(Data extract Opens)

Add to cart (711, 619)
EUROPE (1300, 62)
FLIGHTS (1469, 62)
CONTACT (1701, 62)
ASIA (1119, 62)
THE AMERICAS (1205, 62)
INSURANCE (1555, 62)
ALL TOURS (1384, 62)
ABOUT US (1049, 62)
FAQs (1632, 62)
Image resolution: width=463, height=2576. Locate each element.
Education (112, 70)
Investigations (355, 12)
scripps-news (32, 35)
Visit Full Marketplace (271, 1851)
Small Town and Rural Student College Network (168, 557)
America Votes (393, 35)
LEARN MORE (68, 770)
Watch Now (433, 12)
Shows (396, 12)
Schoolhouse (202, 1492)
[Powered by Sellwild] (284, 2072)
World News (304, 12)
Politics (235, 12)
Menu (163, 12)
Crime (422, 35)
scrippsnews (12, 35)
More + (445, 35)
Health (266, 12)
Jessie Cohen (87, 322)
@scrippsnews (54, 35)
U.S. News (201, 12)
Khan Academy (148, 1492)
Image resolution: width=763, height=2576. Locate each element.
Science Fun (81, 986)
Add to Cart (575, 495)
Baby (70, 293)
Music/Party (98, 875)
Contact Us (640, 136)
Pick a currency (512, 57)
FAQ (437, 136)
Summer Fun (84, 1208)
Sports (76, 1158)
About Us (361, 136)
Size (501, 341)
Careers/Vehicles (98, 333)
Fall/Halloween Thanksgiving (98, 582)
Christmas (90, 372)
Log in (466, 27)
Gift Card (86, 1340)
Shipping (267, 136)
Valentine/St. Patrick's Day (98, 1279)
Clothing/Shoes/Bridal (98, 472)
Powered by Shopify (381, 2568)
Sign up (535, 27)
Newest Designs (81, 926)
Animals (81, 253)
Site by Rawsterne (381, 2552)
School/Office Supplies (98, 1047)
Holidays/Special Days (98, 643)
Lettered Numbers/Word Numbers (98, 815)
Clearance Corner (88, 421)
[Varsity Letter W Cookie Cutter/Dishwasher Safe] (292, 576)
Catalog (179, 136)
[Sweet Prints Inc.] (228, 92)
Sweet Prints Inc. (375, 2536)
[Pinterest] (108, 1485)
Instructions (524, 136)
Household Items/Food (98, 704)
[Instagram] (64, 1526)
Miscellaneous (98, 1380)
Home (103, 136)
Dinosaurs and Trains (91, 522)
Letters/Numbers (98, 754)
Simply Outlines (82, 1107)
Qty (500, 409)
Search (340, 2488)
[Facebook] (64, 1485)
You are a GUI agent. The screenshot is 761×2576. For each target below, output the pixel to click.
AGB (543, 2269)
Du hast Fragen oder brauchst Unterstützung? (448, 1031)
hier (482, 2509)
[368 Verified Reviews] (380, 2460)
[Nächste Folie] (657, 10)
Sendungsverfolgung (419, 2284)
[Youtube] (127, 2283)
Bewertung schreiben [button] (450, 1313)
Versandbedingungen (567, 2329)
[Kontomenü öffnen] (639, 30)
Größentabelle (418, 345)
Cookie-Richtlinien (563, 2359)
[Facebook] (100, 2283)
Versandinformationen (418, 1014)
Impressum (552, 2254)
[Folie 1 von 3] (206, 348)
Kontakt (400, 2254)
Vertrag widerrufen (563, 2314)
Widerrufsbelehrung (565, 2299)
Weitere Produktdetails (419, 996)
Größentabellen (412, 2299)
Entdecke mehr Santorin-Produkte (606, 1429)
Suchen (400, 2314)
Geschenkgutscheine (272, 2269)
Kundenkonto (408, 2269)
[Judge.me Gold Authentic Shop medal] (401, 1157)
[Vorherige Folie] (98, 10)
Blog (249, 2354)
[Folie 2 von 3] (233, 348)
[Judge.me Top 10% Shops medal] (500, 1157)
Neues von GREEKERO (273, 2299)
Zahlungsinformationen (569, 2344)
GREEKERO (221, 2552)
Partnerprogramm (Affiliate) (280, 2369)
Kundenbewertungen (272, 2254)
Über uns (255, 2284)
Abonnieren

(Data extract Closes)

> **What is required**
Make an exact copy of every line in the data.

> **Task answer**
Add to cart (711, 619)
EUROPE (1300, 62)
FLIGHTS (1469, 62)
CONTACT (1701, 62)
ASIA (1119, 62)
THE AMERICAS (1205, 62)
INSURANCE (1555, 62)
ALL TOURS (1384, 62)
ABOUT US (1049, 62)
FAQs (1632, 62)
Image resolution: width=463, height=2576. Locate each element.
Education (112, 70)
Investigations (355, 12)
scripps-news (32, 35)
Visit Full Marketplace (271, 1851)
Small Town and Rural Student College Network (168, 557)
America Votes (393, 35)
LEARN MORE (68, 770)
Watch Now (433, 12)
Shows (396, 12)
Schoolhouse (202, 1492)
[Powered by Sellwild] (284, 2072)
World News (304, 12)
Politics (235, 12)
Menu (163, 12)
Crime (422, 35)
scrippsnews (12, 35)
More + (445, 35)
Health (266, 12)
Jessie Cohen (87, 322)
@scrippsnews (54, 35)
U.S. News (201, 12)
Khan Academy (148, 1492)
Image resolution: width=763, height=2576. Locate each element.
Science Fun (81, 986)
Add to Cart (575, 495)
Baby (70, 293)
Music/Party (98, 875)
Contact Us (640, 136)
Pick a currency (512, 57)
FAQ (437, 136)
Summer Fun (84, 1208)
Sports (76, 1158)
About Us (361, 136)
Size (501, 341)
Careers/Vehicles (98, 333)
Fall/Halloween Thanksgiving (98, 582)
Christmas (90, 372)
Log in (466, 27)
Gift Card (86, 1340)
Shipping (267, 136)
Valentine/St. Patrick's Day (98, 1279)
Clothing/Shoes/Bridal (98, 472)
Powered by Shopify (381, 2568)
Sign up (535, 27)
Newest Designs (81, 926)
Animals (81, 253)
Site by Rawsterne (381, 2552)
School/Office Supplies (98, 1047)
Holidays/Special Days (98, 643)
Lettered Numbers/Word Numbers (98, 815)
Clearance Corner (88, 421)
[Varsity Letter W Cookie Cutter/Dishwasher Safe] (292, 576)
Catalog (179, 136)
[Sweet Prints Inc.] (228, 92)
Sweet Prints Inc. (375, 2536)
[Pinterest] (108, 1485)
Instructions (524, 136)
Household Items/Food (98, 704)
[Instagram] (64, 1526)
Miscellaneous (98, 1380)
Home (103, 136)
Dinosaurs and Trains (91, 522)
Letters/Numbers (98, 754)
Simply Outlines (82, 1107)
Qty (500, 409)
Search (340, 2488)
[Facebook] (64, 1485)
You are a GUI agent. The screenshot is 761×2576. For each target below, output the pixel to click.
AGB (543, 2269)
Du hast Fragen oder brauchst Unterstützung? (448, 1031)
hier (482, 2509)
[368 Verified Reviews] (380, 2460)
[Nächste Folie] (657, 10)
Sendungsverfolgung (419, 2284)
[Youtube] (127, 2283)
Bewertung schreiben [button] (450, 1313)
Versandbedingungen (567, 2329)
[Kontomenü öffnen] (639, 30)
Größentabelle (418, 345)
Cookie-Richtlinien (563, 2359)
[Facebook] (100, 2283)
Versandinformationen (418, 1014)
Impressum (552, 2254)
[Folie 1 von 3] (206, 348)
Kontakt (400, 2254)
Vertrag widerrufen (563, 2314)
Widerrufsbelehrung (565, 2299)
Weitere Produktdetails (419, 996)
Größentabellen (412, 2299)
Entdecke mehr Santorin-Produkte (606, 1429)
Suchen (400, 2314)
Geschenkgutscheine (272, 2269)
Kundenkonto (408, 2269)
[Judge.me Gold Authentic Shop medal] (401, 1157)
[Vorherige Folie] (98, 10)
Blog (249, 2354)
[Folie 2 von 3] (233, 348)
[Judge.me Top 10% Shops medal] (500, 1157)
Neues von GREEKERO (273, 2299)
Zahlungsinformationen (569, 2344)
GREEKERO (221, 2552)
Partnerprogramm (Affiliate) (280, 2369)
Kundenbewertungen (272, 2254)
Über uns (255, 2284)
Abonnieren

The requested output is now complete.